In an official Swedish governmental report (MER, 2018), the idea of teacher assistants is proposed in relation to teachers’ explicit focus on teaching and teachers’ professional responsibility for teaching (see Nordin, 2016; Solbrekke and Englund, 2011 on teachers’ professional responsibility). The idea is intertwined with the shaping of institutional conditions to promote teachers’ responsibility for teaching, along with systematic professional development with the purpose of improving quality (MER, 2018). Based on challenges described in education systems across Europe, the OECD (2019b) proposed human resource policies as ‘those actions that shape who school staff are and what they do’ (p. 3), and recommended ‘career structures’, the ‘distribution of responsibilities’ and ‘matching of staff with schools’ (OECD, 2019b). In the same report, aspects of teacher quality were emphasised, along with the presentation of not only the teacher, but a whole range of staff, as important for students’ holistic learning. In conclusion, the OECD (2015, 2019b) proposed a comprehensive reform strategy for the Swedish education system, gathering ideas about teachers’ work in terms of managing the presumed fragmented working conditions and resources in order to promote teachers’ ‘core responsibility’ of teaching, along with improving students’ learning outcomes. Thus, the policy idea of ‘the teacher assistant’ is intertwined with ideas, concepts and discourses of teacher professionalism within the wider, globalised institutional context of education.
Theoretical and methodological framework
In this section, the theoretical lens of discursive institutionalism and methodological aspects from strands of work in Curriculum Theory are presented, along with questions of method.
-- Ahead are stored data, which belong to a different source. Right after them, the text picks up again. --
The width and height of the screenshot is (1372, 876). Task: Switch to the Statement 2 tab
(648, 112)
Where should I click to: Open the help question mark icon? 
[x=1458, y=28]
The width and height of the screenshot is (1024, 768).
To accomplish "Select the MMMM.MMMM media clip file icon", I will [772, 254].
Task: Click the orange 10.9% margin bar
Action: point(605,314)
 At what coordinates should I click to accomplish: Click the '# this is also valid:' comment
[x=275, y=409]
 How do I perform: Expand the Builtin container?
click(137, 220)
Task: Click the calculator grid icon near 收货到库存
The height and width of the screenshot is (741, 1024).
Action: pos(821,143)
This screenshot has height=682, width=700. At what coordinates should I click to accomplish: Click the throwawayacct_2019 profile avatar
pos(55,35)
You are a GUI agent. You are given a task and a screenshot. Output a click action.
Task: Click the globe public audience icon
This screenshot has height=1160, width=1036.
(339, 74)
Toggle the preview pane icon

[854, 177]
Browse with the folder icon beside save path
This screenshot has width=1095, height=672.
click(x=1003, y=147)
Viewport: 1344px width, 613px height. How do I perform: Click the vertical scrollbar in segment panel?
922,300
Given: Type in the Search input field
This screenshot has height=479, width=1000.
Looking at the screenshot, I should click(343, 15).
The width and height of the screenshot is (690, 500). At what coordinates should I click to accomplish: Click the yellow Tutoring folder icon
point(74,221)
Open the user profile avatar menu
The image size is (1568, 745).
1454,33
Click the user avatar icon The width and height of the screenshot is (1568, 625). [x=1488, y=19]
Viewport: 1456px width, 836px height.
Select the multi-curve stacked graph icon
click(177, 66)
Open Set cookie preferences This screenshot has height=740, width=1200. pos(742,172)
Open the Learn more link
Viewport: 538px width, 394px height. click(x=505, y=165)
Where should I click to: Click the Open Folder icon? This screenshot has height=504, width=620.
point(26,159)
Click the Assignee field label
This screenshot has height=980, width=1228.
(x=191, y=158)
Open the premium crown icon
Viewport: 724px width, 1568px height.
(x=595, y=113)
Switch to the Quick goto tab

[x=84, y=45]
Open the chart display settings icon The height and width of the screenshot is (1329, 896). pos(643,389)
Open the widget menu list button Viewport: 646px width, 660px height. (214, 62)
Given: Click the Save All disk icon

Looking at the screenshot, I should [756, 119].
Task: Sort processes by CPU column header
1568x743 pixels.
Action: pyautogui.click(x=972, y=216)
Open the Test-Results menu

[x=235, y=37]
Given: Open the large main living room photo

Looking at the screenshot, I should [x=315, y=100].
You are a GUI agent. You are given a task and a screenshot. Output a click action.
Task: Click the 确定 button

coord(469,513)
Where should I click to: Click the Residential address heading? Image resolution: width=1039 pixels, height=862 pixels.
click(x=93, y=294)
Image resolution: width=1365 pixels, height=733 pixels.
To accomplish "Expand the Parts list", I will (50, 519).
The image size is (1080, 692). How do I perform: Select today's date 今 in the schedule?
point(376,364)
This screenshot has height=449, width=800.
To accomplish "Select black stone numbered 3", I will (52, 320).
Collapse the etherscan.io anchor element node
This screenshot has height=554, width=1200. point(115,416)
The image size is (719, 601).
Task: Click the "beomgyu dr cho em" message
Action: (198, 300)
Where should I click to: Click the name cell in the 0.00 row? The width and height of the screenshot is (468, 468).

Ideas and discourses – an interrelated view
A discursive institutionalist approach (Schmidt, 2008, 2010a, 2010b, 2012, 2015), the fourth strand within neo-institutionalism, focuses on the interrelation between ideas, discourses, actors and institutions. Ideas and discourses within an institutional context infuse webs of normative ideas and concepts – making the case for the theoretical lens of discursive institutionalism to understand policy ideas in context (Nordin and Sundberg, 2018; Wahlström, 2020). Ideas may be regarded as frames, worldviews, norms or principled ideas emphasising normative beliefs (Campbell, 2002). The dynamics of ideas lies in the interaction between different types of ideas within institutions (Schmidt, 2008, 2010a). Furthermore, ‘discourse’ may be understood as the content and exchange of ideas between different ideational types in an institutional context. From a discursive institutionalist perspective, three different types of ideas exist within policymaking (Campbell, 2002; Schmidt, 2008). Firstly, ‘policy ideas’ (Schmidt, 2008) focus on the element of timing, whereby these ideas comprise policy solutions to a proposed crisis. The focus is on why certain policies are constructed and why they change. Cultural dimensions as ideational elements are also important. In this ideational type, the policy idea of ‘the teacher assistant’ is critically examined as a policy solution to proposed problems in the school context as they are discursively constructed by actors in education policy. Secondly, policy ideas are regarded as embedded in programmes underpinning ‘programmatic ideas’ (Schmidt, 2008). Programmatic ideas display the norms and ideals that are intertwined with the proposed policy ideas, along with goals to be achieved and instruments to be used. Furthermore, ‘programmatic ideas’ are infused with institutional discourses and structures which entail actors’ creation, elaboration and justification of ideas through discourses. In this article, the policy idea of ‘the teacher assistant’ is demonstrated as being intertwined with programmatic ideas about teacher professionalism. The third type of ideas, ‘philosophical ideas’ (Schmidt, 2008), exists at a deeper level than the other two types. These are fundamental to programmes and policies in the sense of being silent background knowledge. A set of philosophical ideas constitutes a ‘public philosophy’ that consists of underlying assumptions and ideas (Campbell, 2002; Schmidt, 2008).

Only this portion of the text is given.